I slightly inclined to place the added call after smgrcloseall() but
it doesn't seem to cause any io-stats updates so the proposed first
patch as-is looks good to me.

Regarding the second patch, it introduces WAL IO time as a
IOCONTEXT_NORMAL/IOOBJECT_WAL, but it doesn't seem to follow the
convention or design of the pgstat_io component, which primarily
focuses on shared buffer IOs.

There was a brief mention about WAL IO during the development of
pgstat_io [1]/messages/by-id/CAAKRu_bM55pj3pPRW0nd_-paWHLRkOU69r816AeztBBa-N1HLA@mail.gmail.com.

It'd be different if we tracked WAL fsyncs more granularly - which would be
quite interesting - but that's something for another day^Wpatch.

I do have a question about this.
So, if we were to start tracking WAL IO would it fit within this
paradigm to have a new IOPATH_WAL for WAL or would it add a separate
dimension?

[1]: /messages/by-id/CAAKRu_bM55pj3pPRW0nd_-paWHLRkOU69r816AeztBBa-N1HLA@mail.gmail.com

regards.

--
Kyotaro Horiguchi
NTT Open Source Software Center

#5Melanie Plageman
melanieplageman@gmail.com
In reply to: Kyotaro Horiguchi (#4)
Re: bgwriter doesn't flush WAL stats

On Wed, Jun 21, 2023 at 9:49 PM Kyotaro Horiguchi
<horikyota.ntt@gmail.com> wrote:

Regarding the second patch, it introduces WAL IO time as a
IOCONTEXT_NORMAL/IOOBJECT_WAL, but it doesn't seem to follow the
convention or design of the pgstat_io component, which primarily
focuses on shared buffer IOs.

I haven't reviewed the patch yet, but in my opinion having an
IOOBJECT_WAL makes sense.
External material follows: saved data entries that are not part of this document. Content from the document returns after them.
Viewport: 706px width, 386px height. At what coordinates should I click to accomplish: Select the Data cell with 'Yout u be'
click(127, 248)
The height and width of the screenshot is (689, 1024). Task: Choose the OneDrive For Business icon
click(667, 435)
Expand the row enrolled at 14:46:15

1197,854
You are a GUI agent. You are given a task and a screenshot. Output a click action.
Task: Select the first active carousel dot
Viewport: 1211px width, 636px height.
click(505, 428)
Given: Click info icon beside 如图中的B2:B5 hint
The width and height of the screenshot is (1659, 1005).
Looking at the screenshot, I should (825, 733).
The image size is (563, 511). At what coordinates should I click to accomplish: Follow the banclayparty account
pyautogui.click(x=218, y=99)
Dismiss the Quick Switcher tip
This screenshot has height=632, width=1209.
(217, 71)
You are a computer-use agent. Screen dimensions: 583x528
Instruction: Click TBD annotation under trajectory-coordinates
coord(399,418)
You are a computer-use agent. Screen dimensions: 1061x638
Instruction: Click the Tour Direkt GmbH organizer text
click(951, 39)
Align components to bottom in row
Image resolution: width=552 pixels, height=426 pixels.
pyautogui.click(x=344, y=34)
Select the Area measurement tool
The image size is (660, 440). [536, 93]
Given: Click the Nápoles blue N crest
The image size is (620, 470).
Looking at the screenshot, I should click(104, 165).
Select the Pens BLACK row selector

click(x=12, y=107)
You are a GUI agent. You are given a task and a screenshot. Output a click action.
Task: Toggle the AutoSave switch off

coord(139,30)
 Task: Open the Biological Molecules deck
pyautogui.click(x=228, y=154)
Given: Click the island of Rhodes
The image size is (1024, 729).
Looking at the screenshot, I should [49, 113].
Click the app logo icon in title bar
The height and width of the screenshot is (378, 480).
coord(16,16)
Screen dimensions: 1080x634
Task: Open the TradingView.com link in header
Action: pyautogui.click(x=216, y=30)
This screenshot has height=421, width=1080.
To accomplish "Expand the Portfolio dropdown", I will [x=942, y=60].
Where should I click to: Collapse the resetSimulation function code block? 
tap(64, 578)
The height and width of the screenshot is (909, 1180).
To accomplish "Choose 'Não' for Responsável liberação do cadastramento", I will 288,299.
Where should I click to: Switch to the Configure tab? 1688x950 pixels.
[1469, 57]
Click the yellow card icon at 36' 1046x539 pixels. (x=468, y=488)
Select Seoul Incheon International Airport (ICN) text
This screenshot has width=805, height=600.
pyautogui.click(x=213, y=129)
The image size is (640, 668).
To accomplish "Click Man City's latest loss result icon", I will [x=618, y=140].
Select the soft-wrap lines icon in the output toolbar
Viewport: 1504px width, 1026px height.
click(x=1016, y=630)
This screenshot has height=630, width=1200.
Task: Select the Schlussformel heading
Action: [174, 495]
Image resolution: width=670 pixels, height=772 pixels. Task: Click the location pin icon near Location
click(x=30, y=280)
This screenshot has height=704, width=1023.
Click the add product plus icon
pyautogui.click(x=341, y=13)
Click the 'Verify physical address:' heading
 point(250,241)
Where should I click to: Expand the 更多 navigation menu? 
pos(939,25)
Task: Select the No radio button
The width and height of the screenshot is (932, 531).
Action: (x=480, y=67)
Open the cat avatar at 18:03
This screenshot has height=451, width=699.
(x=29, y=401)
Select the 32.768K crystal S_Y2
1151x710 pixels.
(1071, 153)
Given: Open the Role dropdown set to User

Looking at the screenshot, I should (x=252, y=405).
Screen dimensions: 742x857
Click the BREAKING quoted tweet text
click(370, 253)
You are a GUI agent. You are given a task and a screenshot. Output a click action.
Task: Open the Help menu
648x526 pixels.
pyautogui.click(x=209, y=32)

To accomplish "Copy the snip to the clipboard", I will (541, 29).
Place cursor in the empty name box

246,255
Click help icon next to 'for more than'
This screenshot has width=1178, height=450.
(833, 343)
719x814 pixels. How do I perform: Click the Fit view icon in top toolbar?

I imagined that we would add WAL as an
IOObject along with others such as an IOOBJECT_BYPASS for "bypass" IO
(IO done through the smgr API directly) and an IOOBJECT_SPILL or
something like it for spill files from joins/aggregates/etc.

I do have a question about this.
So, if we were to start tracking WAL IO would it fit within this
paradigm to have a new IOPATH_WAL for WAL or would it add a separate
dimension?

Personally, I think WAL fits well as an IOObject. Then we can add
IOCONTEXT_INIT and use that for WAL file initialization and
IOCONTEXT_NORMAL for normal WAL writes/fysncs/etc. I don't think we
need a new dimension for it as it feels like an IO target just like
shared buffers and temporary buffers do. I think we should save adding
new dimensions for relationships that we can't express in the existing
paradigm.

- Melanie

#6Nazir Bilal Yavuz
byavuz81@gmail.com
In reply to: Melanie Plageman (#5)
Re: bgwriter doesn't flush WAL stats

Hi,

Created a commitfest entry for this.
Link: https://commitfest.postgresql.org/43/4405/

Regards,
Nazir Bilal Yavuz
Microsoft

On Thu, 22 Jun 2023 at 17:03, Melanie Plageman <melanieplageman@gmail.com>
wrote:

Show quoted text

On Wed, Jun 21, 2023 at 9:49 PM Kyotaro Horiguchi
<horikyota.ntt@gmail.com> wrote:

Regarding the second patch, it introduces WAL IO time as a
IOCONTEXT_NORMAL/IOOBJECT_WAL, but it doesn't seem to follow the
convention or design of the pgstat_io component, which primarily
focuses on shared buffer IOs.

I haven't reviewed the patch yet, but in my opinion having an
IOOBJECT_WAL makes sense. I imagined that we would add WAL as an
IOObject along with others such as an IOOBJECT_BYPASS for "bypass" IO
(IO done through the smgr API directly) and an IOOBJECT_SPILL or
something like it for spill files from joins/aggregates/etc.

I do have a question about this.
So, if we were to start tracking WAL IO would it fit within this
paradigm to have a new IOPATH_WAL for WAL or would it add a separate
dimension?

Personally, I think WAL fits well as an IOObject. Then we can add
IOCONTEXT_INIT and use that for WAL file initialization and
IOCONTEXT_NORMAL for normal WAL writes/fysncs/etc. I don't think we
need a new dimension for it as it feels like an IO target just like
shared buffers and temporary buffers do. I think we should save adding
new dimensions for relationships that we can't express in the existing
paradigm.

- Melanie

#7Heikki Linnakangas
hlinnaka@iki.fi
In reply to: Nazir Bilal Yavuz (#6)
Re: bgwriter doesn't flush WAL stats

The first patch, to flush the bgwriter's WAL stats to the stats
collector, seems like a straightforward bug fix, so committed and
backpatched that. Thank you!

I didn't look at the second patch.

--
Heikki Linnakangas
Neon (https://neon.tech)

#8Nazir Bilal Yavuz
byavuz81@gmail.com
In reply to: Heikki Linnakangas (#7)
Re: bgwriter doesn't flush WAL stats

Hi,

On Mon, 2 Oct 2023 at 13:08, Heikki Linnakangas <hlinnaka@iki.fi> wrote:

The first patch, to flush the bgwriter's WAL stats to the stats
collector, seems like a straightforward bug fix, so committed and
backpatched that. Thank you!

I didn't look at the second patch.

Thanks for the push!

Actual commitfest entry for the second patch is:
https://commitfest.postgresql.org/45/4416/. I sent a second patch to
this thread just to show how I found this bug. There is no need to
review it, this commitfest entry could be closed as committed.

Regards,
Nazir Bilal Yavuz
Microsoft